What's going on is mormal. My daughter developed a smart mouth in her teens (although I must confess that she gotit from me), and challenged the rules. I listened to her reasons for thinking certain rules were unfair, and sometimes I agreed to alter them, and sometimes not. If not, I always explained to her my reasons. I have never thought that "Because I said so." was a valid response to "Why?"
In her teens, I began giving her more privileges as she showed herself ready for them, and also took them away when she stepped too far out of line.

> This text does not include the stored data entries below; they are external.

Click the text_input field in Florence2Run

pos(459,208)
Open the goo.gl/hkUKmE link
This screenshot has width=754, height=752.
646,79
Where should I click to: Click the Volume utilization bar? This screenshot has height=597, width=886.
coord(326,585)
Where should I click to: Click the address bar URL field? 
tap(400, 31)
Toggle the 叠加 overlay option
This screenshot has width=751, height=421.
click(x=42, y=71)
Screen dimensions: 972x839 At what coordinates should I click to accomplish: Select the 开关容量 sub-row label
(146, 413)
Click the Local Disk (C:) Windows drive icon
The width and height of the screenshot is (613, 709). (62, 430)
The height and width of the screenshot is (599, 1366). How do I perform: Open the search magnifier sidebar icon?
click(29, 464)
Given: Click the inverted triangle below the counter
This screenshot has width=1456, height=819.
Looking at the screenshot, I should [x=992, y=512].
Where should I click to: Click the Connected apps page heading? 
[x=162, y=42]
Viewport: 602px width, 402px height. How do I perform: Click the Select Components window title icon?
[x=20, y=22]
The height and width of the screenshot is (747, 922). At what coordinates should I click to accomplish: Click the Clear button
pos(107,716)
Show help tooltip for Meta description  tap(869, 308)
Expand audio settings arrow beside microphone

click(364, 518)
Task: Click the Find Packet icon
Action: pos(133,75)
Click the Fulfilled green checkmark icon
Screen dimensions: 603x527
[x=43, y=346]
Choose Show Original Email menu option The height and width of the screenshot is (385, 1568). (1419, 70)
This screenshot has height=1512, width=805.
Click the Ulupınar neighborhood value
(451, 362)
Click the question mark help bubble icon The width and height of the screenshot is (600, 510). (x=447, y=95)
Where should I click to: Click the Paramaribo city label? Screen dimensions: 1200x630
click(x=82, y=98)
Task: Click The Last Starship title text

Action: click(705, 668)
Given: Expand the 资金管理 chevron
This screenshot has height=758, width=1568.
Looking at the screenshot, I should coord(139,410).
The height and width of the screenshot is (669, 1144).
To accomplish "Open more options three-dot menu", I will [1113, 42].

We added her to our cell plan for her 15th birthday, telling her exactly how many of the shared minutes were hers, and letting her know up-front that we would be tracking her calls online. If she went over her minutes, she would lose her phone. If she was using the phone during school hours or after bedtime, she would lose it. She started tracking her own minutes in a notebook and telling her friends to only call her after 6:30 unless it was for homework issues so that most of her calls were covered under free nights and weekends.
The only time she really stepped out of line big time was when she was 16 and asked to borrow my car to go spend the night with a girlfriend, and went to her boyfriend's house instead, without his parents knowing she was there. She lost not only her driving privileges, but also her phone and internet privileges for a month for that stunt, and that was the end of her sneaking around.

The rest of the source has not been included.